◆ **Exercise objective**: Only certain lines below are wanted: those starting at the line containing "Tap the We'd love to hear feedback paragraph" and ending at the line containing "The image size is (266, 182).", both included, each retyped exactly.

◆ **Records for the task**:
------------

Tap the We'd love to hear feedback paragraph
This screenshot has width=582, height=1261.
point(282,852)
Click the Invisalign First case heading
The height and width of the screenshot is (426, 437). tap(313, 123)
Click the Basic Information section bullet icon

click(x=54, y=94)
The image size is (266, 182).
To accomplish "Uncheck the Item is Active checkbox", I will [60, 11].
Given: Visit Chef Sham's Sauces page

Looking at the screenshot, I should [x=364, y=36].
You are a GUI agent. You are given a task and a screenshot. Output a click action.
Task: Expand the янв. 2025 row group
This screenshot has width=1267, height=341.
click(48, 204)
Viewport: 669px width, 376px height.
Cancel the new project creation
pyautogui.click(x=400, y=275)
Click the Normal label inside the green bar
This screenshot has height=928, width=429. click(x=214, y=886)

------------

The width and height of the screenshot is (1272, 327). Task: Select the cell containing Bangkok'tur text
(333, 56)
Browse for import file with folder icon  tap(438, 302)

------------

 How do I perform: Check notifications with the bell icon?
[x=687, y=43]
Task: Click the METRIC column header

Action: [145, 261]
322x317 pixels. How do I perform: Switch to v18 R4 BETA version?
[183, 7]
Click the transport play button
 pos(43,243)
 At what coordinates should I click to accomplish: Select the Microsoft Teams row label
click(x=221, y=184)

------------

◆ **Task output**:
Tap the We'd love to hear feedback paragraph
This screenshot has width=582, height=1261.
point(282,852)
Click the Invisalign First case heading
The height and width of the screenshot is (426, 437). tap(313, 123)
Click the Basic Information section bullet icon

click(x=54, y=94)
The image size is (266, 182).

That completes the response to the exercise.